(SHORT EXERCISE) Express the records as a JSON list of strings, with one string for each line and blank lines omitted.

Stored data entries:
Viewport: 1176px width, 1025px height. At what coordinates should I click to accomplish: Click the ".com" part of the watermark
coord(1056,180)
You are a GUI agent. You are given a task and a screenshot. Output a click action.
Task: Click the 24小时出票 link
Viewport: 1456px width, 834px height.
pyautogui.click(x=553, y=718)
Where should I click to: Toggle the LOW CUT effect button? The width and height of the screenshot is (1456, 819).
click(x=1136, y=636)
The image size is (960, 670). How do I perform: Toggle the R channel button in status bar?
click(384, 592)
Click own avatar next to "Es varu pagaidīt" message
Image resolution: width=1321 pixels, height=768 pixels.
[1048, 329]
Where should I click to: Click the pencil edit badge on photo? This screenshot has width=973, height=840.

(ANSWER IN FULL)
[
  "Viewport: 1176px width, 1025px height. At what coordinates should I click to accomplish: Click the \".com\" part of the watermark",
  "coord(1056,180)",
  "You are a GUI agent. You are given a task and a screenshot. Output a click action.",
  "Task: Click the 24小时出票 link",
  "Viewport: 1456px width, 834px height.",
  "pyautogui.click(x=553, y=718)",
  "Where should I click to: Toggle the LOW CUT effect button? The width and height of the screenshot is (1456, 819).",
  "click(x=1136, y=636)",
  "The image size is (960, 670). How do I perform: Toggle the R channel button in status bar?",
  "click(384, 592)",
  "Click own avatar next to \"Es varu pagaidīt\" message",
  "Image resolution: width=1321 pixels, height=768 pixels.",
  "[1048, 329]",
  "Where should I click to: Click the pencil edit badge on photo? This screenshot has width=973, height=840."
]